======== TASK INPUTS ========

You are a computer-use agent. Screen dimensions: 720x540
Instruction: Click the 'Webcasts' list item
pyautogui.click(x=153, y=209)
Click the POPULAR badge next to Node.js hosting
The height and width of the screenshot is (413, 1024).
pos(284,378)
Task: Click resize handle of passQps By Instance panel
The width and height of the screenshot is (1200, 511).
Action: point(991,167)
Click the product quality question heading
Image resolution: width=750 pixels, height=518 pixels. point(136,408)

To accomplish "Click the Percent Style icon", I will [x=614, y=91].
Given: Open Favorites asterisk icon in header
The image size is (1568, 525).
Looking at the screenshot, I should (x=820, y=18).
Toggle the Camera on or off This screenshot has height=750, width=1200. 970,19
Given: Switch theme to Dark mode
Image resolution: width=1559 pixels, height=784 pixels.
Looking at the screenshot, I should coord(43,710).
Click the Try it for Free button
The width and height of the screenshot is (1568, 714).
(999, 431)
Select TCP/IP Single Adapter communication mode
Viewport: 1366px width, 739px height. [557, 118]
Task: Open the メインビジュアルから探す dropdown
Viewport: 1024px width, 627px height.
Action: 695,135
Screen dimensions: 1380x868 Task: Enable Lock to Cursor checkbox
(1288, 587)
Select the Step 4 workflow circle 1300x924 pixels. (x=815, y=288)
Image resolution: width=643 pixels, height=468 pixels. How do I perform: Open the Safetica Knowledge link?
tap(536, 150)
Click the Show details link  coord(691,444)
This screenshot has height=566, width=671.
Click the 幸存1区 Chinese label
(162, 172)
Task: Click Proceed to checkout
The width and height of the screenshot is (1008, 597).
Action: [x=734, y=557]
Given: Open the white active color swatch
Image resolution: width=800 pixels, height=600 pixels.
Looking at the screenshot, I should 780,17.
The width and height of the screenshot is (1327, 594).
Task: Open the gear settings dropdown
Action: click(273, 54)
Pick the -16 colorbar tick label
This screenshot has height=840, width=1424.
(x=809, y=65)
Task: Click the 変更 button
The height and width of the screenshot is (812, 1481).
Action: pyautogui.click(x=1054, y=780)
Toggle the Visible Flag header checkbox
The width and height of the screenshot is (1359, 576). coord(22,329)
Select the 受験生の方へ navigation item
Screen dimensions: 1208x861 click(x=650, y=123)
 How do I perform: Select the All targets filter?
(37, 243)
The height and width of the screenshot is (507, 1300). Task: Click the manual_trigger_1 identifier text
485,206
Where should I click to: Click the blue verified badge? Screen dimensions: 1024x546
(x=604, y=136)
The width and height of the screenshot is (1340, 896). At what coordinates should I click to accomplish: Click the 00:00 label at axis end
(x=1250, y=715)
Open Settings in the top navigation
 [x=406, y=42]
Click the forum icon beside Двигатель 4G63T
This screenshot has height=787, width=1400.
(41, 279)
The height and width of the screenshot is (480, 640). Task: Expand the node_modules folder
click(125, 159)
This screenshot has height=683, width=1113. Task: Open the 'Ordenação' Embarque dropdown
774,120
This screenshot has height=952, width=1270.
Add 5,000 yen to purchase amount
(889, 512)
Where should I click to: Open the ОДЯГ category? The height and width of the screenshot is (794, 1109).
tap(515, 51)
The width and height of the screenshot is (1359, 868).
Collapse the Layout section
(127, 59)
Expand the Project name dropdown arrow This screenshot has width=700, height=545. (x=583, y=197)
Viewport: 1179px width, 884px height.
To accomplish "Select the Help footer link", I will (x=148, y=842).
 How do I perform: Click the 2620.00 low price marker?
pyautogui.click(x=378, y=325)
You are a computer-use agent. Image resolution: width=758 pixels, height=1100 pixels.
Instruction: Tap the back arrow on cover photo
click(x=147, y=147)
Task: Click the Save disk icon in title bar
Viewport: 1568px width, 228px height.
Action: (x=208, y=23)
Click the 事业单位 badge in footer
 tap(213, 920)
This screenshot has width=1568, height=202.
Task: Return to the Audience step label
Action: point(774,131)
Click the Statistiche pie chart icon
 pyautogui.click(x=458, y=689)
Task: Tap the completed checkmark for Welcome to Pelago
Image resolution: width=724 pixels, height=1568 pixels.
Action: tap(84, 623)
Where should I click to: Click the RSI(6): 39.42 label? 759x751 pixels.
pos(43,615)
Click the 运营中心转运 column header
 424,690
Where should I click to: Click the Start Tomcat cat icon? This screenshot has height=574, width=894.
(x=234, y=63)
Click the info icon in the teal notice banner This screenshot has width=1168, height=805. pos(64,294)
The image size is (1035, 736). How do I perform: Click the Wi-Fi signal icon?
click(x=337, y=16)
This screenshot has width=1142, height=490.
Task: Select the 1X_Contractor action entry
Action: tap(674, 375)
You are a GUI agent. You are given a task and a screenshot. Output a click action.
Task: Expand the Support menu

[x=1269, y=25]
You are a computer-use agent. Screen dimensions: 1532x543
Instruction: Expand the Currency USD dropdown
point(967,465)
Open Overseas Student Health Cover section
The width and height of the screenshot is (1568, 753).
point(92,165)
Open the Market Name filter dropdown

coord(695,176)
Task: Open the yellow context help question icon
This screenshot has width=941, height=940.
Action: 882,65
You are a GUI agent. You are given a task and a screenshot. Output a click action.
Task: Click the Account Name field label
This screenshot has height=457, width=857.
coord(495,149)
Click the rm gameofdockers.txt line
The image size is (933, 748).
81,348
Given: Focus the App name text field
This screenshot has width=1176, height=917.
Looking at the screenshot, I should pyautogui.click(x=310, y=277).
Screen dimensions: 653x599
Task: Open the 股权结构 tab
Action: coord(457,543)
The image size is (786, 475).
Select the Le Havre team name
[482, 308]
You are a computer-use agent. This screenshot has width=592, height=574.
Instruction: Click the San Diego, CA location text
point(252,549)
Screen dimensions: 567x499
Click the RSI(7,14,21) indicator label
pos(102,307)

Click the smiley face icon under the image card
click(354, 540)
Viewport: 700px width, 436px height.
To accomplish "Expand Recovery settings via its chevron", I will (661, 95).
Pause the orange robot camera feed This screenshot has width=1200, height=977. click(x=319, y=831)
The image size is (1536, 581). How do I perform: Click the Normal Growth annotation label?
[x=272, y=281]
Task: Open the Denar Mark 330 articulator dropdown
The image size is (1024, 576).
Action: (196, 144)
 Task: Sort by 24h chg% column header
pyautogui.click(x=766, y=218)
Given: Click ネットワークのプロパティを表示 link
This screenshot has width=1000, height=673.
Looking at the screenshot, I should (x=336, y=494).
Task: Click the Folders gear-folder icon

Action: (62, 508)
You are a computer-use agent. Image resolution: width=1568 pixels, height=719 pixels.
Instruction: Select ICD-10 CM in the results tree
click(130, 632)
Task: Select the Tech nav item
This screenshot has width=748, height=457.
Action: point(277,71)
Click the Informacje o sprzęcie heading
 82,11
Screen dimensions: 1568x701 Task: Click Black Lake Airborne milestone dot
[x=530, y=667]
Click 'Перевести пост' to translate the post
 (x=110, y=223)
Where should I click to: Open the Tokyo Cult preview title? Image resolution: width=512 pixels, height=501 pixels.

========

→ TASK DETAILS: Transcribe the lines above between the line holding "Where should I click to: Click the Start" and the line holding "Click the info icon", inclusive, exactly as they stand and with nothing added.

→ WRITTEN ANSWER:
Where should I click to: Click the Start Tomcat cat icon? This screenshot has height=574, width=894.
(x=234, y=63)
Click the info icon in the teal notice banner This screenshot has width=1168, height=805. pos(64,294)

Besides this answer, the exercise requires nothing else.